Rent increase split calculator
Your rent went up. Compare each roommate's old and new share under three clear rules before anyone commits.
Enter each person's current share — they should add up to the current total.
How it works
Keep current percentages — each person's current share is used as a weight against the new total, preserving the existing proportions exactly.
Split only the increase equally — the raise is divided evenly and added on top of each existing share. Everyone absorbs the same dollar increase regardless of their current share.
Use new percentages — you set a fresh percentage split that must total 100%, applied to the new total. Use this to renegotiate the agreement when rent changes.
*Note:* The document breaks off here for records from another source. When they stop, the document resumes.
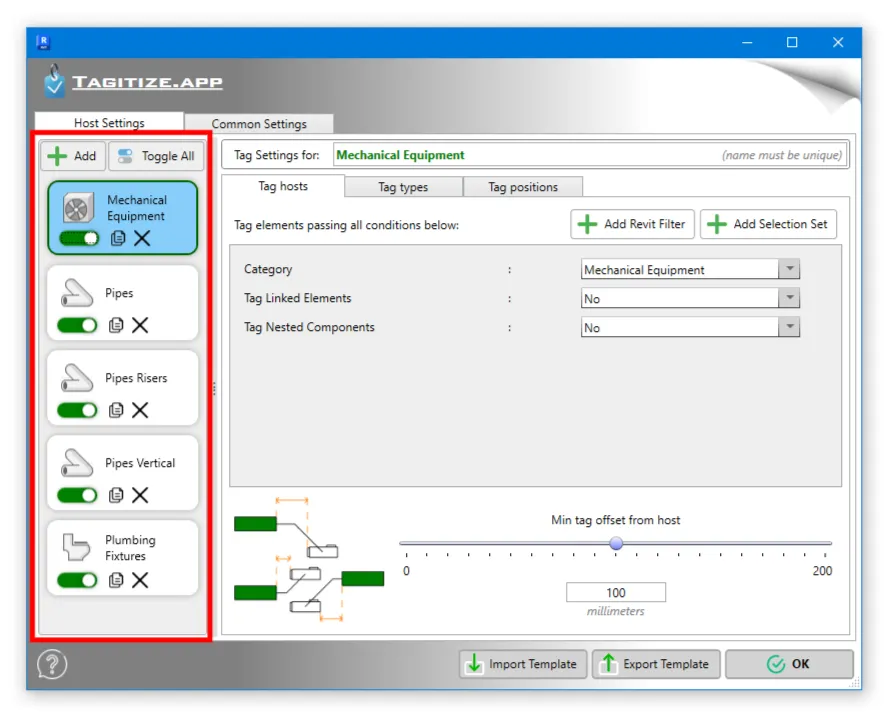Screen dimensions: 891x718
Task: Click the copy icon under Pipes Risers
Action: point(116,410)
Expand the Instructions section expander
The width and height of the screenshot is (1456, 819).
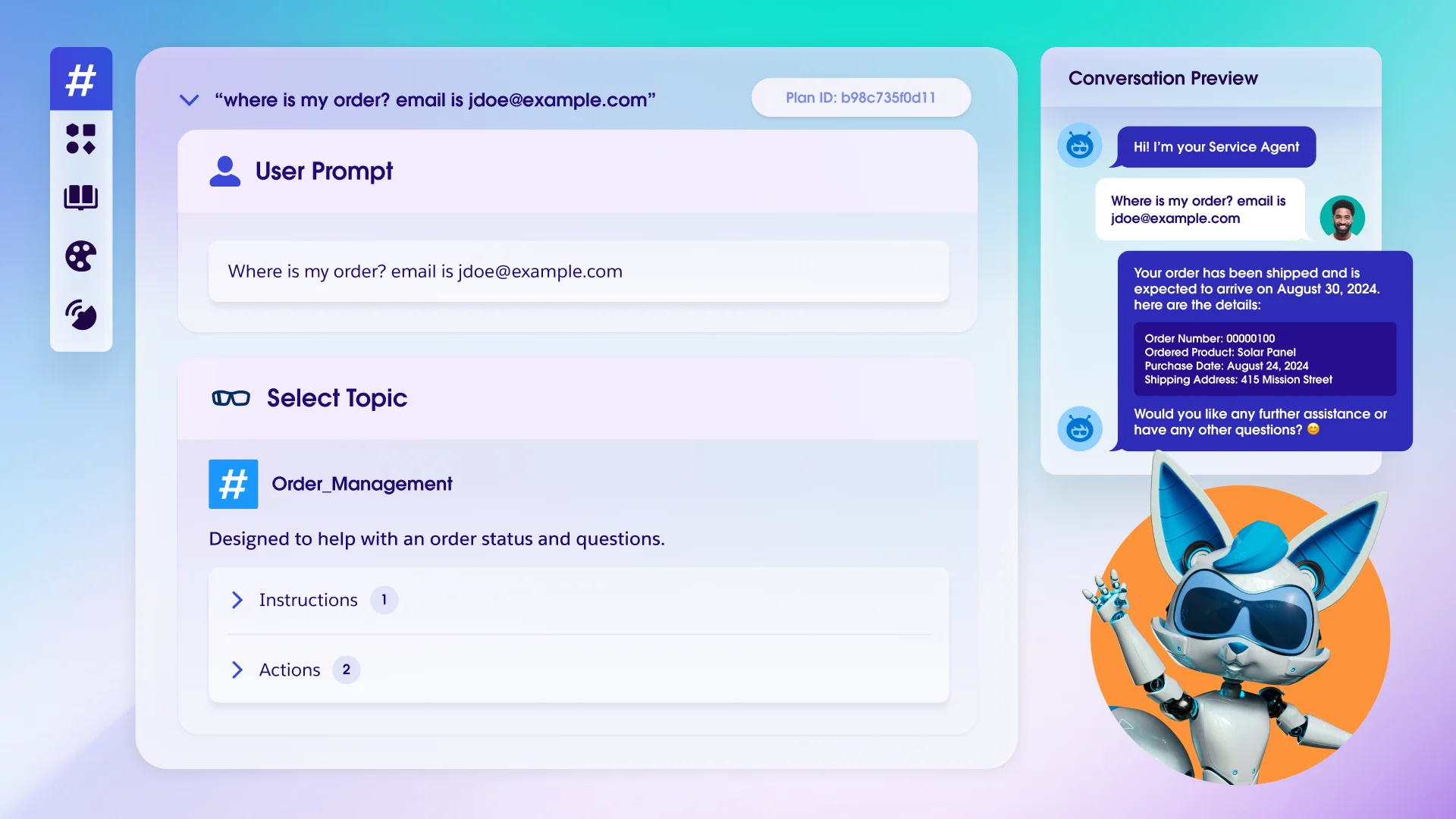(238, 599)
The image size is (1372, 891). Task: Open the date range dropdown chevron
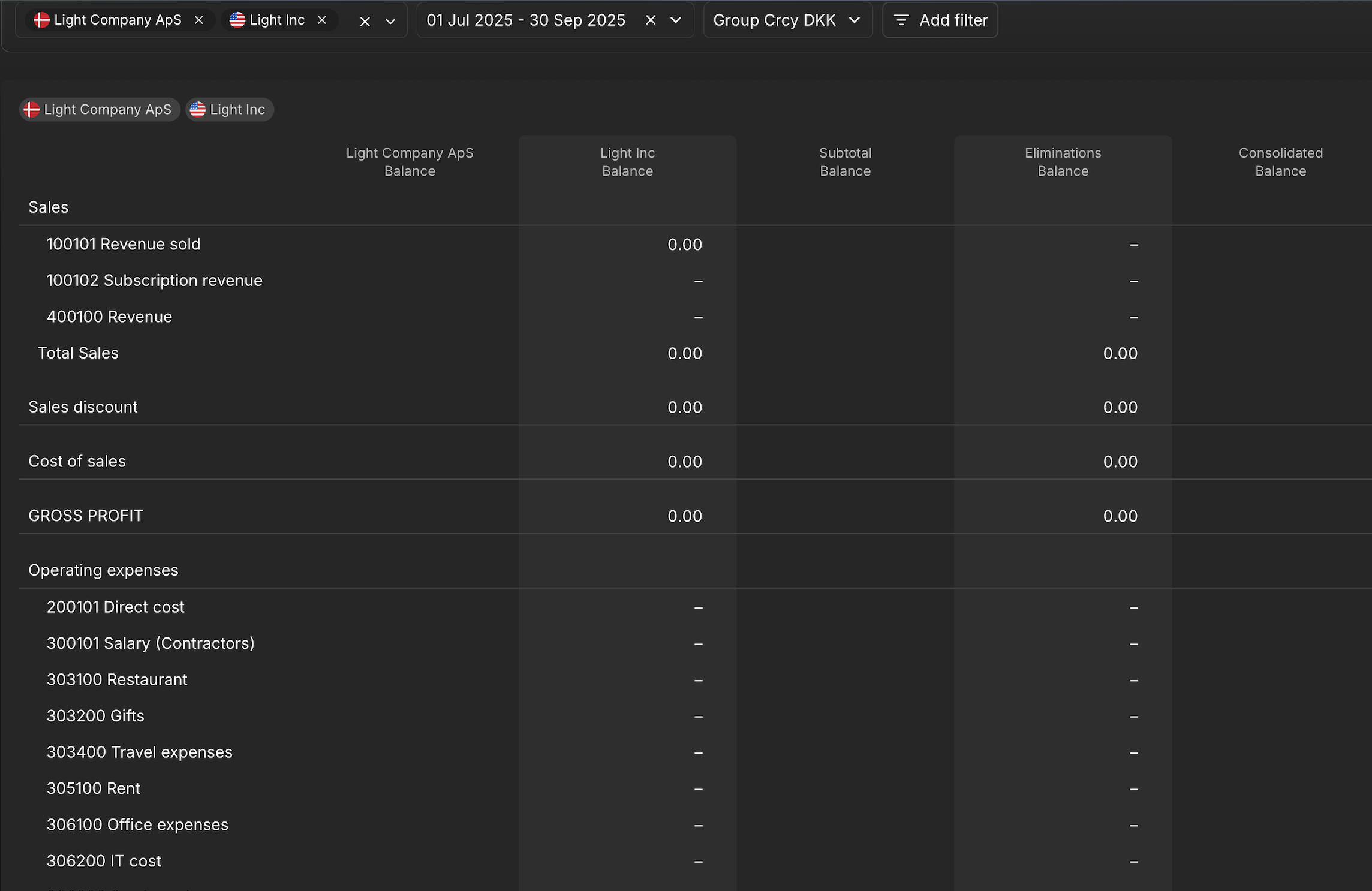click(x=676, y=20)
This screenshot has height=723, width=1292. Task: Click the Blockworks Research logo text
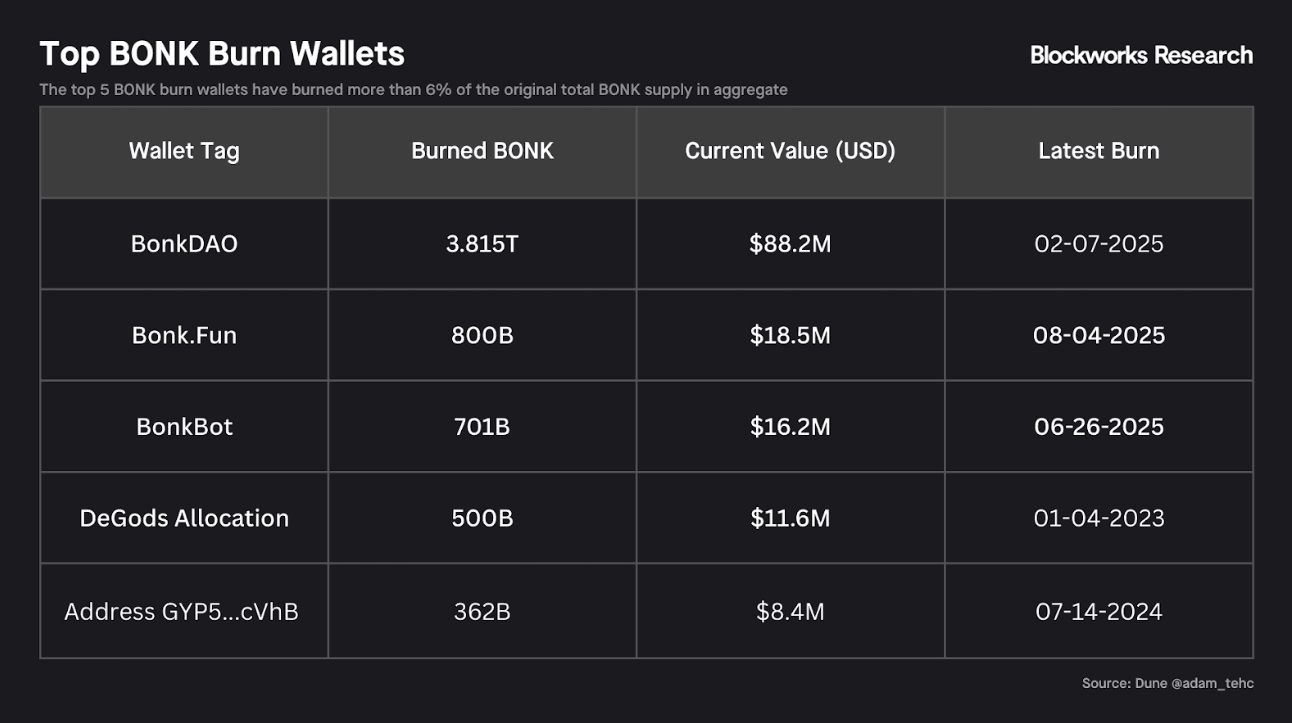(x=1141, y=55)
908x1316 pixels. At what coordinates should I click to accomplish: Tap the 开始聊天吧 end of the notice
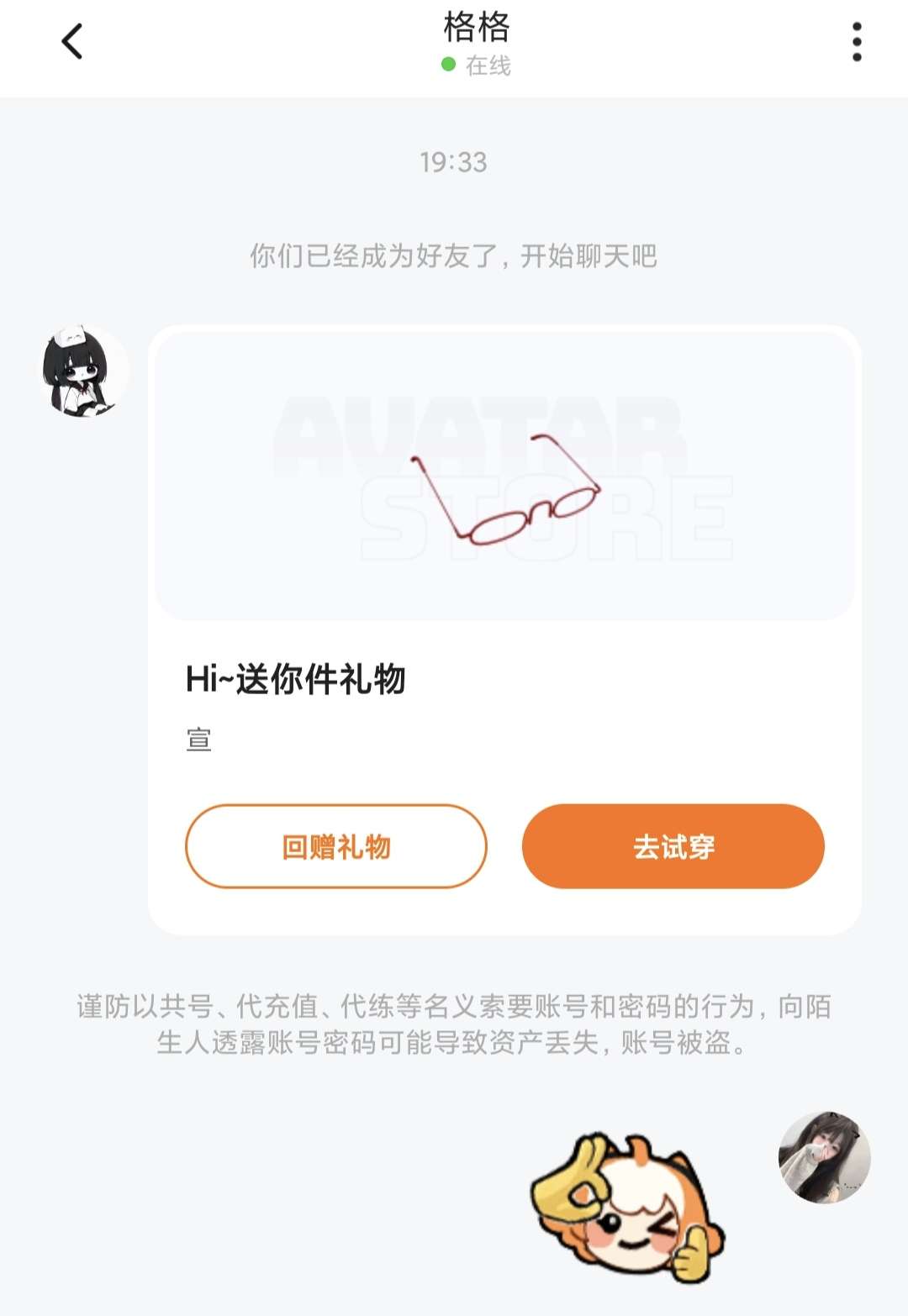(589, 255)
Worked example: Old rent $1,500 split $900 / $600. New rent $1,650 (+$150). Keep ratio: 1,650 × 900 ÷ 1,500 = $990 and $660. Split increase equally: $900 + $75 = $975 and $675. New 50/50: $825 each.
Money is held in cents and distributed with the largest-remainder rule, so the new shares always add back to the new total.
FAQ
- Which rule is fairest?
- There is no single fair rule — it depends on your existing agreement. Keeping percentages preserves the original deal; splitting the increase equally treats the raise as a shared burden; new percentages let you renegotiate. The calculator shows all three so you can compare.
- My current shares aren't equal. Is that OK?
- Yes. Enter whatever each person currently pays. The keep-ratio and equal-increase methods both start from your real current shares rather than assuming an even split.
- Does this say whether the rent increase is legal?
- No. RoomRatio only redistributes an amount you enter. Statutory caps, rent-control limits, and notice rules are outside this tool — check your local rules.
- Can I handle a rent decrease?
- Not yet. The calculator currently requires the new rent to be the same as or higher than the current rent.